I had the design reviewed by a reasoning team I built to catch blind spots and biases in my own thinking. It found things I didn’t see. That the feedback loop can corrupt the system if I consistently correct wrongly. That ten components are really four layers. That the system initially had no degradation mode — a way to keep running with fewer components when something fails. The sharpest point it made: keep hammering on chain reliability, because every percent of error opens a hole that compounds downstream. One percent on extraction, one percent on linking, one percent on merging — at the end of the chain you no longer know what you know.
So Ana never merges entities automatically. It presents the possibility and I decide. Name variants are hypotheses that strengthen as more sources confirm them, not facts the machine establishes.
What I’ve built and have running robustly: a working system, a growing lexicon, and a sharp picture of the landscape. I know what Transkribus costs, where Loghi fails, and what my own tools could already do before I realised it. The profile lexicon is running too.
Next week I’m tackling several enormous collections fully automatically: pulling in hundreds of thousands of files, having them read at high quality in a single night, and exposing the first crossings.
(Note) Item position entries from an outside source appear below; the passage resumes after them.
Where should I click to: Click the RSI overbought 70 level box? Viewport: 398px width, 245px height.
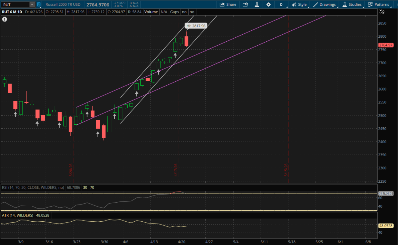[92, 188]
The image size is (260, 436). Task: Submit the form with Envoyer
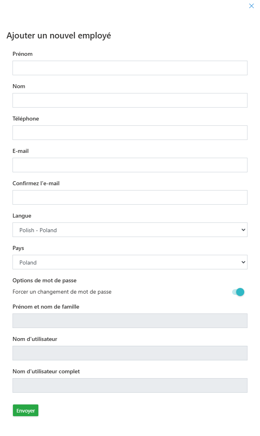coord(25,411)
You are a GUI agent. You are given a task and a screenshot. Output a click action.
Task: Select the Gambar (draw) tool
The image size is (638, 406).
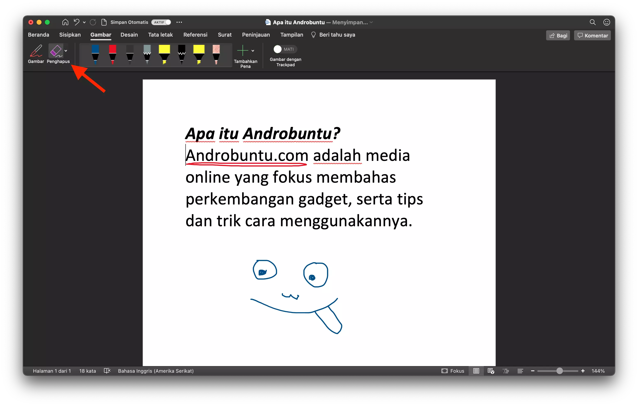[36, 54]
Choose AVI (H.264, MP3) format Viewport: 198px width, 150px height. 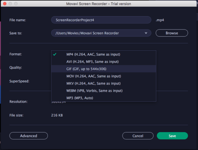(92, 62)
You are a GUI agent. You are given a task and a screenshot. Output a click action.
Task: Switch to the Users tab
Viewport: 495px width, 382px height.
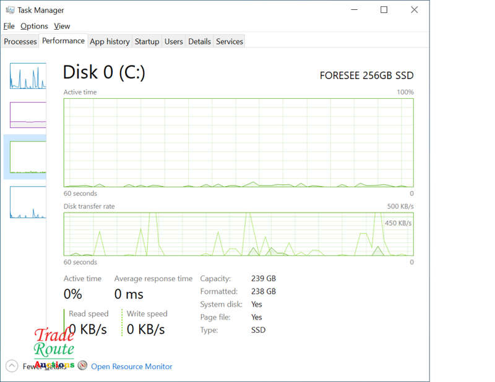(174, 41)
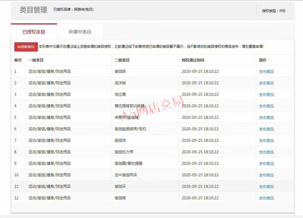
Task: Click 发布商品 for 空中瑜伽吊床
Action: [x=266, y=175]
The judgment on edge cases remains human work — but the work of getting visibility in the first place, that’s what Ana does.
What was true for me is likely true for others working with fragmented sources: at some point you stop settling for text and want to go further. And that direction works.
* By “entities” I mean the specific things I isolate from texts and databases and link to each other. In my work these include: persons, organisations, roles, ranks, functions, places, dates, events, aliases, dossiers, identifiers, decorations, objects, works (books, documentaries), amounts or quantities, and the relations between all these elements.